▶ **DATA SUPPLIED**
■ ■ ■
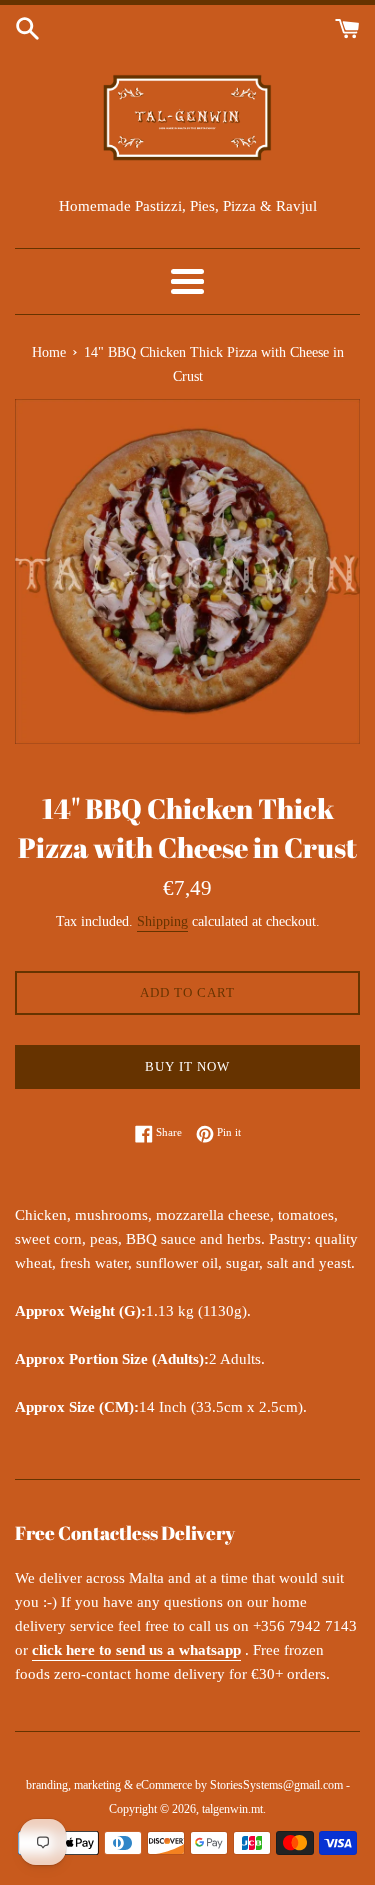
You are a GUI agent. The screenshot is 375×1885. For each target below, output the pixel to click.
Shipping (162, 921)
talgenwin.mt (232, 1809)
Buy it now (187, 1066)
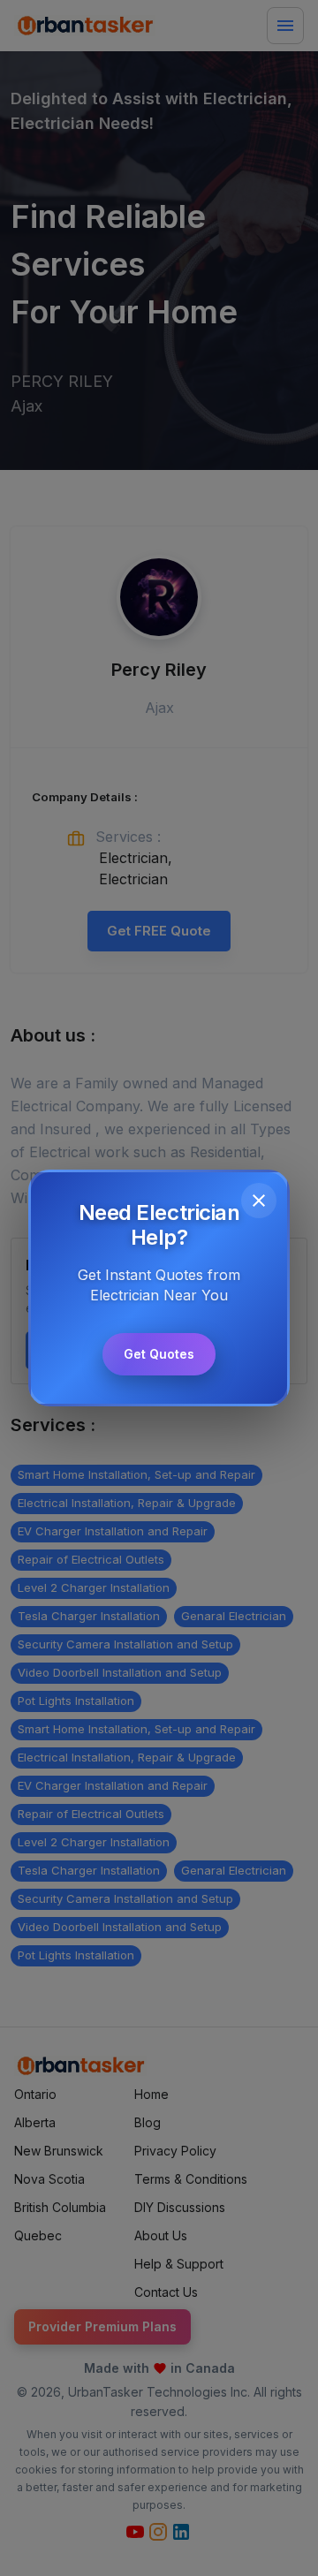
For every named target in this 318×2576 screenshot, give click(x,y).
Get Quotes (159, 1353)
■ ■ ■
▶ **WHAT IS NEEDED**
Scan the data for the word "target" and copy every line where it shows up.

▶ **EXERCISE RESPONSE**
You are a GUI agent. The screenshot is 375×1885. For each target below, output the pixel to click.
For every named target in this 318×2576 screenshot, give click(x,y).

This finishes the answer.